In differential geometry, the Willmore energy is a quantitative measure of how much a given surface deviates from a round sphere. Mathematically, the Willmore energy of a smooth closed surface embedded in three-dimensional Euclidean space is defined to be the integral of the square of the mean curvature minus the Gaussian curvature. It is named after the English geometer Thomas Willmore.

==Definition==
Expressed symbolically, the Willmore energy of S is:

$\mathcal{W} = \int_S H^2 \, dA - \int_S K \, dA$

where $H$ is the mean curvature, $K$ is the Gaussian curvature, and dA is the area form of S. For a closed surface, by the Gauss–Bonnet theorem, the integral of the Gaussian curvature may be computed in terms of the Euler characteristic $\chi(S)$ of the surface, so

$\int_S K \, dA = 2 \pi \chi(S),$

which is a topological invariant and thus independent of the particular embedding in $\mathbb{R}^3$ that was chosen. Thus the Willmore energy can be expressed as
$\mathcal{W} = \int_S H^2 \, dA - 2 \pi \chi(S)$

An alternative, but equivalent, formula is

$\mathcal{W} = {1 \over 4} \int_S (k_1 - k_2)^2 \, dA$

where $k_1$ and $k_2$ are the principal curvatures of the surface.

===Properties===
The Willmore energy is always greater than or equal to zero. A round sphere has zero Willmore energy.

The Willmore energy can be considered a functional on the space of embeddings of a given surface, in the sense of the calculus of variations, and one can vary the embedding of a surface, while leaving it topologically unaltered.

EXTRACTED ENTRIES —
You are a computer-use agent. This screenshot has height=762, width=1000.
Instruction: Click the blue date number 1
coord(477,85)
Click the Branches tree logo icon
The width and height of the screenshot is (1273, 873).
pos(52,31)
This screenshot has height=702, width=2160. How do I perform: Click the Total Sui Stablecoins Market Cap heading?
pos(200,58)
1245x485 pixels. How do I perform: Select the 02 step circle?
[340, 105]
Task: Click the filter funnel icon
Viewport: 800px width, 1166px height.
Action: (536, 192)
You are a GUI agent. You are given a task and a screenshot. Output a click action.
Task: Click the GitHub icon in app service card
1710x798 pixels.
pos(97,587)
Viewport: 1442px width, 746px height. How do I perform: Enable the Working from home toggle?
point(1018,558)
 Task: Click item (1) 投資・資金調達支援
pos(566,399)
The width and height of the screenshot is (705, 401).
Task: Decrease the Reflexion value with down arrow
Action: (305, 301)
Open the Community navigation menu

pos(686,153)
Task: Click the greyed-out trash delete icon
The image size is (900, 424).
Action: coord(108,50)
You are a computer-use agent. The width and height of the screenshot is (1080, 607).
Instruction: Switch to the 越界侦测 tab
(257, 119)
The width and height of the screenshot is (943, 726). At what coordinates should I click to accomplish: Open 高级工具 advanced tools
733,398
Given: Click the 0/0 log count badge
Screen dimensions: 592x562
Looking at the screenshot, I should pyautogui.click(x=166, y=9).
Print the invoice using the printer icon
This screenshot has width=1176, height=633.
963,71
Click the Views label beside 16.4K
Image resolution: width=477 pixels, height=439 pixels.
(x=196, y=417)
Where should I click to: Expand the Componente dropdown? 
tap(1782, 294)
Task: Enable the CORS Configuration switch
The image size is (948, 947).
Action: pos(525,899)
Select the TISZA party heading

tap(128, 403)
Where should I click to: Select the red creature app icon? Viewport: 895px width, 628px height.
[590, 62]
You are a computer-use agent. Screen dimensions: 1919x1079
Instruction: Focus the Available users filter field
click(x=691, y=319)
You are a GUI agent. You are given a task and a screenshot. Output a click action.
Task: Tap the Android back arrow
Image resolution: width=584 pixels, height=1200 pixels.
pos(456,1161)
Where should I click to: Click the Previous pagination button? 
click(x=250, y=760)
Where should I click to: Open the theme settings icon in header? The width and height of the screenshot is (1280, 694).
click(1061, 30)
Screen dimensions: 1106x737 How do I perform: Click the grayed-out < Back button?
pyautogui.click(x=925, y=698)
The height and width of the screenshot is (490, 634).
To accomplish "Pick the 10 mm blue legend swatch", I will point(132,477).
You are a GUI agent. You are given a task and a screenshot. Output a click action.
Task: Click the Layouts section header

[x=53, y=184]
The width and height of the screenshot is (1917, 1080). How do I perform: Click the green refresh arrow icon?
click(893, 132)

PROBLEM DESCRIPTION —
Answer these from the Willmore energy passage.
(a) Who is the Willmore energy named after?
(b) Which theorem lets the integral of the Gaussian curvature over a closed surface be computed from the Euler characteristic?
(c) What Willmore energy does a round sphere have?

WRITTEN SOLUTION —
(a) The English geometer Thomas Willmore.
(b) The Gauss–Bonnet theorem.
(c) Zero.